## Exercise
Write out the part of the data below that begins with the line containing "This screenshot has height=658, width=1386." and ends with the line containing "[x=42, y=201]", both lines included, copying these lines exactly and nothing else.
____ Task data
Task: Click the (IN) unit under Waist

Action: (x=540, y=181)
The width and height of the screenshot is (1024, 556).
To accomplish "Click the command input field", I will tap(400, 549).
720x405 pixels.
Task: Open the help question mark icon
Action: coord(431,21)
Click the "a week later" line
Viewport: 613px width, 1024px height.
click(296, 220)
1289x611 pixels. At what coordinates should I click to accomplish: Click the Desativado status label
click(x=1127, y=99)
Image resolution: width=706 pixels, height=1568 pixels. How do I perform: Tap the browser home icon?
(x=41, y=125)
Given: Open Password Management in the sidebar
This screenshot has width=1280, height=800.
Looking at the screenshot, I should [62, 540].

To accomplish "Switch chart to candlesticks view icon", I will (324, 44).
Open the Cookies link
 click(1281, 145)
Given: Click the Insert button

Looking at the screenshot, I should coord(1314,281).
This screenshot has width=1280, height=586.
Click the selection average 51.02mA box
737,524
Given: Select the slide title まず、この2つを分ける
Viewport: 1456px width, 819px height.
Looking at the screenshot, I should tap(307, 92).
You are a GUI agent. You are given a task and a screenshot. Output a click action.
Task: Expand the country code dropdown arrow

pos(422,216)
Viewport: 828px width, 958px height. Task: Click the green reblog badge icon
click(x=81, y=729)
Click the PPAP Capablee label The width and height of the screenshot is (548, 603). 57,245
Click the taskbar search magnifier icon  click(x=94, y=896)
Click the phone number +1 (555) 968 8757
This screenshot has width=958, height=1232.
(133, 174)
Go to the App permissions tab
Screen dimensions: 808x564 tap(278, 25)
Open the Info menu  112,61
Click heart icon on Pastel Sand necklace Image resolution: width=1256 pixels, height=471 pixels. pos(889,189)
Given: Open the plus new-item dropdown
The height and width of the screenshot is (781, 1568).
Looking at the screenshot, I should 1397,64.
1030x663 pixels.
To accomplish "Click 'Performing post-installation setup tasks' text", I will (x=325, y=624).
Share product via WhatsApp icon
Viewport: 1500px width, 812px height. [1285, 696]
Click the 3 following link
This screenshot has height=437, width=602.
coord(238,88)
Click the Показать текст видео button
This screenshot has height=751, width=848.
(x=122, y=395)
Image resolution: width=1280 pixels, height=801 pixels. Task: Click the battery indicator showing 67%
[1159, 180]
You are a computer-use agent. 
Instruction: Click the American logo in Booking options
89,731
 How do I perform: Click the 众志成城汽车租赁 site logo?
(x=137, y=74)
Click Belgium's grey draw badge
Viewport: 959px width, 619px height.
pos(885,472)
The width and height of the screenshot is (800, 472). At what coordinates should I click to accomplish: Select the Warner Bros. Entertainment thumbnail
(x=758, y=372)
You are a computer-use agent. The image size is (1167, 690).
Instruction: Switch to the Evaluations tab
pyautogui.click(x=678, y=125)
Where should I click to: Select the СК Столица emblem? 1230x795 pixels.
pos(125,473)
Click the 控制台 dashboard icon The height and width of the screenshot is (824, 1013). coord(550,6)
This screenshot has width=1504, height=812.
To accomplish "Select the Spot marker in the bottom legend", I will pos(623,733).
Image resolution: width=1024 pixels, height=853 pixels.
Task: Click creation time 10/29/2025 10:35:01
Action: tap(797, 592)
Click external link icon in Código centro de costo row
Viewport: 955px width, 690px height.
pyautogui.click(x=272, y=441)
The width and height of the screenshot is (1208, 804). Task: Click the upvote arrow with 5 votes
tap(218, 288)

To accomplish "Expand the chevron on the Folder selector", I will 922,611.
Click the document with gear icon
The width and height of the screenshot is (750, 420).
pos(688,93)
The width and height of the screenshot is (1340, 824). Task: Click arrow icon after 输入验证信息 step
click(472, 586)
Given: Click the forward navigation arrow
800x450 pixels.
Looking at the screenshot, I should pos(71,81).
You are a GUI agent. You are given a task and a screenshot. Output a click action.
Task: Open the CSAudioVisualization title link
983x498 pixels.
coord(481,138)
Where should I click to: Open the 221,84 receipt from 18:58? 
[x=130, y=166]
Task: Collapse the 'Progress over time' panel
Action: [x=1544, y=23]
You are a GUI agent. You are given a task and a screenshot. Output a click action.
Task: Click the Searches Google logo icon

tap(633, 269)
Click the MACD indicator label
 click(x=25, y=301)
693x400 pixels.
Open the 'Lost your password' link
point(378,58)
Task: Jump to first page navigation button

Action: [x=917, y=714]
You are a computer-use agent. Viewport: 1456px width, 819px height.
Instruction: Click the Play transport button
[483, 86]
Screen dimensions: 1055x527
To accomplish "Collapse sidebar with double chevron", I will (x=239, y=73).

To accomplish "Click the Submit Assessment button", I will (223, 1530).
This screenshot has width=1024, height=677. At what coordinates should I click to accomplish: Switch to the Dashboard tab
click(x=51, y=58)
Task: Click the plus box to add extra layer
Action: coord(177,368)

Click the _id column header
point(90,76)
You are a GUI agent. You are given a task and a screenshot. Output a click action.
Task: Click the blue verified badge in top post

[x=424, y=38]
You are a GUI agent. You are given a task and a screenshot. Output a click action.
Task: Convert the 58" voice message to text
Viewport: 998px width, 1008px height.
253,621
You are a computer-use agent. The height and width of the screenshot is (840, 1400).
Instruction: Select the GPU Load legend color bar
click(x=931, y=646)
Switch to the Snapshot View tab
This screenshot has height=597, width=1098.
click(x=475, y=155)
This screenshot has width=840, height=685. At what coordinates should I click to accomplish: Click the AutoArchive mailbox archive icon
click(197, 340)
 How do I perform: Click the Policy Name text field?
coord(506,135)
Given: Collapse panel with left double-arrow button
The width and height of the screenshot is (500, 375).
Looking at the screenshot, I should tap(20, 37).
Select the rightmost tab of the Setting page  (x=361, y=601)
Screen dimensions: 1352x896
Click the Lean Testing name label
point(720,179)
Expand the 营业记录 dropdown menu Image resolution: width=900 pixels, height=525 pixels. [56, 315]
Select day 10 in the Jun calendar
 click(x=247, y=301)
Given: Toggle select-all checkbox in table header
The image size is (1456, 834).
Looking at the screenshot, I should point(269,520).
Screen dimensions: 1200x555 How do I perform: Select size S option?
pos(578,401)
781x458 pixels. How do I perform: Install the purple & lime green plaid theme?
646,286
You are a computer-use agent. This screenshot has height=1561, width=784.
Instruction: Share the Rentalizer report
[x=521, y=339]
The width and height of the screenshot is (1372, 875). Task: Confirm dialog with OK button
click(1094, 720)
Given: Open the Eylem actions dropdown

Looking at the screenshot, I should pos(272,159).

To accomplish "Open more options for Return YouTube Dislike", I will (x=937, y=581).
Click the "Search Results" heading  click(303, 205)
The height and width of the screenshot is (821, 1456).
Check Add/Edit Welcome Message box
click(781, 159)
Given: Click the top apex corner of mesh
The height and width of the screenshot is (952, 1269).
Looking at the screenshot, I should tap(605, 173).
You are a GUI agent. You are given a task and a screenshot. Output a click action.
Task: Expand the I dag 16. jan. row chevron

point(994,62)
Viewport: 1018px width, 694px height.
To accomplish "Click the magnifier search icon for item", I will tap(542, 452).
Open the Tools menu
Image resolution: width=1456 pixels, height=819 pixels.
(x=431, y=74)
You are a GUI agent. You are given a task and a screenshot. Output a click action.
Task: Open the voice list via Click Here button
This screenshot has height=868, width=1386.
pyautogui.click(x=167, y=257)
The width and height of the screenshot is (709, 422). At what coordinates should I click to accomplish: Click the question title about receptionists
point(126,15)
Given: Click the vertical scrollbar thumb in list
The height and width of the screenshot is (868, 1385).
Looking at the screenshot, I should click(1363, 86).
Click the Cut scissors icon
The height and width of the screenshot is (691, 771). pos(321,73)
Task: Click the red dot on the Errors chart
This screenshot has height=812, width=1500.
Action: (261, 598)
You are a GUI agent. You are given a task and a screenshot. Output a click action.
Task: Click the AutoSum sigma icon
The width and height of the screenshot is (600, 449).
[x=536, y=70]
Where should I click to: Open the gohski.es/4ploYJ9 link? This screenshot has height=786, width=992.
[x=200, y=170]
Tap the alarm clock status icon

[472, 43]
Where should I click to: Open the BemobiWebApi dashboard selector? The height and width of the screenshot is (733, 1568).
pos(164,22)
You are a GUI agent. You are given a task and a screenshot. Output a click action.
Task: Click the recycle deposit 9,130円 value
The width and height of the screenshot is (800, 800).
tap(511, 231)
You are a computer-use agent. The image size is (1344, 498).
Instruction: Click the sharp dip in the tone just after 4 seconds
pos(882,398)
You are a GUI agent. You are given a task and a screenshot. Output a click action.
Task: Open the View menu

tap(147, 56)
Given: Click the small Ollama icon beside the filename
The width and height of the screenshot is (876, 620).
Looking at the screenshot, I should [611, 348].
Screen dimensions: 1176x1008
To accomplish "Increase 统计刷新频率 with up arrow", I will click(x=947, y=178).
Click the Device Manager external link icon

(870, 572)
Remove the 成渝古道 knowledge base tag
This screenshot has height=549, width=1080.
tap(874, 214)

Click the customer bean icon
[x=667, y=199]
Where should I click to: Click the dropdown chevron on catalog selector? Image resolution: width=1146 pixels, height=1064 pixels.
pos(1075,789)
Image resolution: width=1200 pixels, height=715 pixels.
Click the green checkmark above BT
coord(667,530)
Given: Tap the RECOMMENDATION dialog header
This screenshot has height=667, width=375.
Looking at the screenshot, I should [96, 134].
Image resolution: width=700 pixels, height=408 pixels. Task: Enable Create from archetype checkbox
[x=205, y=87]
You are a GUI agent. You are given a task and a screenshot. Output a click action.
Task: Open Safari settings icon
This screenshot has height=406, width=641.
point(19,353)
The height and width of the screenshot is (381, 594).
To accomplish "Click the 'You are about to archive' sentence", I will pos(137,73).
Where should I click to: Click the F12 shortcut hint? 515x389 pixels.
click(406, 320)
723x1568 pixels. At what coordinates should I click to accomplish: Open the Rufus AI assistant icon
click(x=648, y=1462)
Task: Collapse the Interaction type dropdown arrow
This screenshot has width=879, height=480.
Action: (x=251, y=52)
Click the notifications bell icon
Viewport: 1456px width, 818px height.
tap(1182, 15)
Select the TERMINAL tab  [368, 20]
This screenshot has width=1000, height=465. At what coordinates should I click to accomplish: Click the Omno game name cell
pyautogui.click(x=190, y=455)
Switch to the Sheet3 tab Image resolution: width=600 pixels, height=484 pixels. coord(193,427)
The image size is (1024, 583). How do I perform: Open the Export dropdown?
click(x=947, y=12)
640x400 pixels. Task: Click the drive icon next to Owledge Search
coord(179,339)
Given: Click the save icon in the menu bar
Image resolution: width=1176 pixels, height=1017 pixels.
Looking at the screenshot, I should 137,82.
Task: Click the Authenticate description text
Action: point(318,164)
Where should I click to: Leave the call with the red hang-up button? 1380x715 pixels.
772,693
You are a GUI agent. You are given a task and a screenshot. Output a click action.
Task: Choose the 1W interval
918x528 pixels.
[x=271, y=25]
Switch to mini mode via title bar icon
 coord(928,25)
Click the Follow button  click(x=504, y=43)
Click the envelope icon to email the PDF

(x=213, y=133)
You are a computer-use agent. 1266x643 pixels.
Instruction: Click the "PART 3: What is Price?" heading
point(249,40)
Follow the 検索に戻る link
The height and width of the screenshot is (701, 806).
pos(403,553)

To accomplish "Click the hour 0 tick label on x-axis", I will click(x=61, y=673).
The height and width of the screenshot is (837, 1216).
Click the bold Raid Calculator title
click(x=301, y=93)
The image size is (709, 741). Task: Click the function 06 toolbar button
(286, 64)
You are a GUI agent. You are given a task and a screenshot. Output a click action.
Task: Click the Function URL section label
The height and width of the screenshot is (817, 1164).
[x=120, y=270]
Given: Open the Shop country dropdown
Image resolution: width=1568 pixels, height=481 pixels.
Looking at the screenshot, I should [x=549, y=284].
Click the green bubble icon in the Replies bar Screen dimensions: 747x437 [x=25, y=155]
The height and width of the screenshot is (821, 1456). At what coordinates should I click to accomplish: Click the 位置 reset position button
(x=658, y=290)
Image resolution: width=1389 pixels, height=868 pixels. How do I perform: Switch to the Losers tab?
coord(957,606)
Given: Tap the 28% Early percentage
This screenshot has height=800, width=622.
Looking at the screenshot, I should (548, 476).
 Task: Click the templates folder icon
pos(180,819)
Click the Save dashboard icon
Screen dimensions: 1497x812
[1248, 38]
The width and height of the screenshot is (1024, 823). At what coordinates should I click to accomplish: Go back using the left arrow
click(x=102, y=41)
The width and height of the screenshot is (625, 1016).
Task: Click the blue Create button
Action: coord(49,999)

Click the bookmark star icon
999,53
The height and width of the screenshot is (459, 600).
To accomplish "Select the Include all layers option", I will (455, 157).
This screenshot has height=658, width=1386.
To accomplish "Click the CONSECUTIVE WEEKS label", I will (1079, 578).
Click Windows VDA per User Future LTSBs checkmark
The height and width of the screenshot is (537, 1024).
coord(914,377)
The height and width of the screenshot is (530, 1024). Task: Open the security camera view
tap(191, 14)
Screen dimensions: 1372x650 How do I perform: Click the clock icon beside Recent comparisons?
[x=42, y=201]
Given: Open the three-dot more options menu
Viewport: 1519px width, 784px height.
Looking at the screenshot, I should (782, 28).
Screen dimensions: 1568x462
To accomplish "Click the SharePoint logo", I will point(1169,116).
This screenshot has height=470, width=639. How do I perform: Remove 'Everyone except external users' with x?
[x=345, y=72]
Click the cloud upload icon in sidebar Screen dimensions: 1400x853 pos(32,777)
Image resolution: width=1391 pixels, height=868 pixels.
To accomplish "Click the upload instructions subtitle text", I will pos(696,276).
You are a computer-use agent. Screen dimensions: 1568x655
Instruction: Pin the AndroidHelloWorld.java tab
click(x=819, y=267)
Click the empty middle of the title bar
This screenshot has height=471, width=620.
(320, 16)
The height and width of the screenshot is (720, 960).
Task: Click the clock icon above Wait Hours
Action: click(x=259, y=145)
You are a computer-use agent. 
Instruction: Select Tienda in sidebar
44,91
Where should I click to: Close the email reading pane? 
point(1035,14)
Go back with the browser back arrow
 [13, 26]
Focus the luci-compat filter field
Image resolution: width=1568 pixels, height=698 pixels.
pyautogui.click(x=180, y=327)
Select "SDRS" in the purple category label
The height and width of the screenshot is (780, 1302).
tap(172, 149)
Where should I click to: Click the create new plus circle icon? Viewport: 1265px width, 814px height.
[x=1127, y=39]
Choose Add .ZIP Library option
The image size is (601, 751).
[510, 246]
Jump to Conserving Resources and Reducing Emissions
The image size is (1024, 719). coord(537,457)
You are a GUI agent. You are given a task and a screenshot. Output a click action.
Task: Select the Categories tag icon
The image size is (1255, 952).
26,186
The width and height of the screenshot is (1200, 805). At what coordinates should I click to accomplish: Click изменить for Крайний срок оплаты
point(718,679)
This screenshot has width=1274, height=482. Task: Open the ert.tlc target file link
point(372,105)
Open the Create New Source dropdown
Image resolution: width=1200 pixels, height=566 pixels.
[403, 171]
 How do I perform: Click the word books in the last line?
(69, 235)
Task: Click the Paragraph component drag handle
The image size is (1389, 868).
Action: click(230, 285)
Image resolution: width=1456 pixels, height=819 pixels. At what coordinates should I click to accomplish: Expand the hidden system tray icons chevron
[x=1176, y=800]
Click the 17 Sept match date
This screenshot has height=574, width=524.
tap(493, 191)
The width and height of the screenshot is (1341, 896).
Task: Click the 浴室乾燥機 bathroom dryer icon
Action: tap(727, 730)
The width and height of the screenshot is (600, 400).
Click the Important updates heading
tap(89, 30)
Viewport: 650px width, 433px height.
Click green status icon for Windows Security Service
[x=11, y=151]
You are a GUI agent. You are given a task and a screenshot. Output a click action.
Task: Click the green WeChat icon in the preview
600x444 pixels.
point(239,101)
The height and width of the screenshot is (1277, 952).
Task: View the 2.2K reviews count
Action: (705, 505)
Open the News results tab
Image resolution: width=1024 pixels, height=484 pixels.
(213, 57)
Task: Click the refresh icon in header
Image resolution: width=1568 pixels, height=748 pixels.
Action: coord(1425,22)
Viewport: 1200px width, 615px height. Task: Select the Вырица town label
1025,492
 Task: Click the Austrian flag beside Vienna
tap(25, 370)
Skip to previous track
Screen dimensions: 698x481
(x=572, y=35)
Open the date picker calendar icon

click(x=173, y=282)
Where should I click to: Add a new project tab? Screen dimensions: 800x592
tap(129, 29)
________
## Exercise solution
This screenshot has height=658, width=1386.
To accomplish "Click the CONSECUTIVE WEEKS label", I will (1079, 578).
Click Windows VDA per User Future LTSBs checkmark
The height and width of the screenshot is (537, 1024).
coord(914,377)
The height and width of the screenshot is (530, 1024). Task: Open the security camera view
tap(191, 14)
Screen dimensions: 1372x650 How do I perform: Click the clock icon beside Recent comparisons?
[x=42, y=201]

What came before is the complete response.